EXERCISE DESCRIPTION
Each line of the data below holding the word "resolution" must be copied.

EXTRACTED DATA
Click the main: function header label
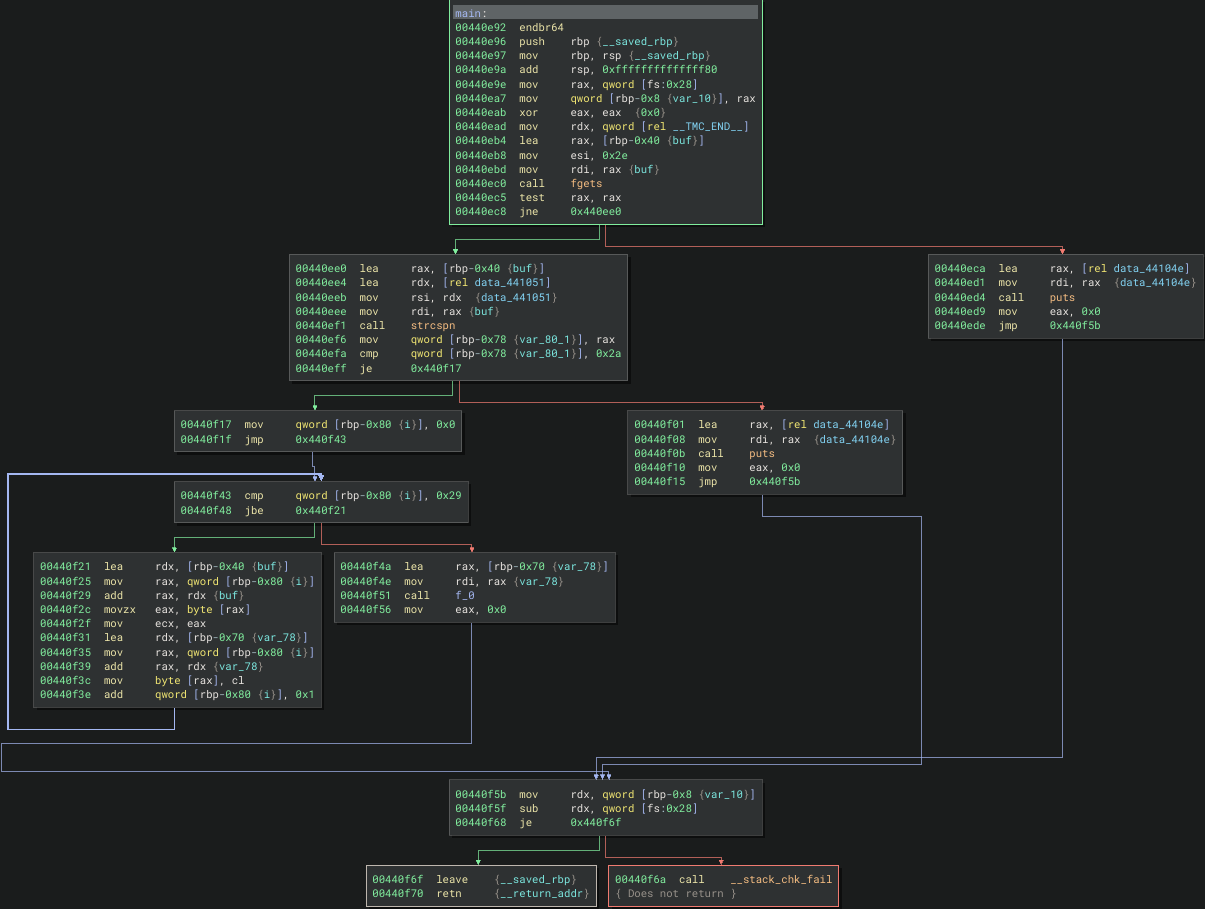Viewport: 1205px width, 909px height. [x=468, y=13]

==

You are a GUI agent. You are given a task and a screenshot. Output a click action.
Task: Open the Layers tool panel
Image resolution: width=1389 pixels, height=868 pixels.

---

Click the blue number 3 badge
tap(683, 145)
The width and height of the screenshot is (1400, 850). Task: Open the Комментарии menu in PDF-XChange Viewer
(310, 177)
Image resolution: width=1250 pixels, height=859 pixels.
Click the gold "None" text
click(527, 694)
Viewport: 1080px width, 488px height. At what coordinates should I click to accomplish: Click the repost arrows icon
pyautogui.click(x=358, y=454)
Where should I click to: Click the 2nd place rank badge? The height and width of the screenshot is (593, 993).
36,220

ANSWER SECTION
Image resolution: width=1389 pixels, height=868 pixels.
Image resolution: width=1250 pixels, height=859 pixels.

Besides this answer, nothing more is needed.